A total of 149 veterinary surveys were mailed out and 79 (53 percent) were received with full information. The veterinarians were asked if they treated horses, the number of horses they treated overall, and the number from within Connecticut in 2002. Out of the 79 respondents, 42 treated horses (53 percent). Moreover, 30 percent of these 42 veterinarians treated horses exclusively while the rest treated other animals as well. The 42 veterinarians together treated 27,396 horses overall and 21,764 horses only in Connecticut during 2002. Interviews with selected veterinarians suggest that typically there is substantial customer loyalty and no more than one-third of the horse owner clients could be consulting with other veterinarians in the same year.

Based on available data and reasonable assumptions, Connecticut veterinarians treated 79.44% of Connecticut horses and the remaining 20.56% were treated out-of-state, resulting in an estimate of 51,671 horses in Connecticut if no horses are double counted. On the other hand, if one-third of the horses are doubled counted, the number of horses in Connecticut is 34,447. The mid-point of this range is 43,059 horses.

It should be noted this figure is substantially higher than the total number of horses that could be obtained from extrapolation of our owner survey data (i.e., approximately 3,000 horses). This is to be expected given the incomplete nature of our horse owner mailing lists. There is no obvious way to have been able to predict such a large margin of error, which makes us skeptical of research that uses horse-owner mailing lists for enumeration of horses.

IV. Demographic Characteristics of Horse Ownership and Use in Connecticut

IV.1 Overview and Data Collection Procedures

The objectives of the horse owner survey were to obtain information related to broad characteristics of horse ownership and to investigate the types, values, and uses of horses owned by Connecticut households. The survey was pre-tested.

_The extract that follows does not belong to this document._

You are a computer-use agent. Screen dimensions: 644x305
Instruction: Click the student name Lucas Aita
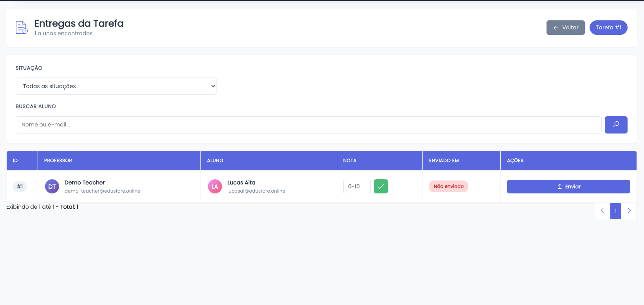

A total of 1,061 owner surveys were mailed out and 366 (34.5%) of these were completed. Of the people surveyed, 83% owned at least one horse at the time and were able to respond to the subsequent questions in the survey.

IV.2 Horse Owner Profile

The survey results indicate that Connecticut's horse owning population has the following general characteristic:

  1. Most of the horse owning population has individual ownership (71.6%) as opposed to joint or business ownership.
  2. The vast majority of horse owners (88% ) are females.
  3. The age distribution of horse owners is reported in Figure
    4-1. The average age of the horse owner is about 45 years.
  4. The average length of time a person had owned a horse was 18.61 years.
  5. The predominant primary occupation of horse owners could be classified as professional (since Manager/Engineer/Scientist/Teacher and Secretary/Assistant categories account for 64.2% of respondents).
  6. Figure 4-2 shows the geographical location of horses in Connecticut based on our sample. There is no direct relationship between horse numbers and human population density. Litchfield, with the highest number of horses, is the most rural of all Connecticut counties with a population density of 198 persons per square mile (U.S. Census Bureau, 2000). On the other hand, Windham is the next most rural county after Litchfield (with a population density of 213 persons per square mile), yet it is has the least number of horses in our sample.
  7. Horse ownership in Connecticut is best described as a personal recreational activity. Respondents were asked to rate the reasons for owning a horse on a scale of 1 (least important) to 5 (most important). Respondents could choose more than one response. Figure 4-3 summarizes the results. The first bar corresponds to companionship. About 71% rated this as the most important reason for owning a horse, while 18% considered it the second most important reason. Similarly, the second bar shows that personal and family use and recreation is considered most important by 67%.
  8. The most common uses of horses in our sample are companionship (71%) and recreation (67%). Many other states in the U.S. display a similar pattern. Also, the national averages reported in the 2005 American Horse Council study are consistent with these results.
  9. The average annual household income of our respondents is about $100,000. The largest income group is that of $50,000 - $74,999 (22% of horse owners) and the majority are in the income range 50,000-99,999 (50% of horse owners). Note that average annual income per household in Connecticut is approximately $61,000, which suggests that horse ownership in Connecticut is associated with middle to higher incomes.
  10. The average number of horses per owner is 2. Horses appear to be owned primarily by households with 2 people, while the average number of people living in the household is 2.89.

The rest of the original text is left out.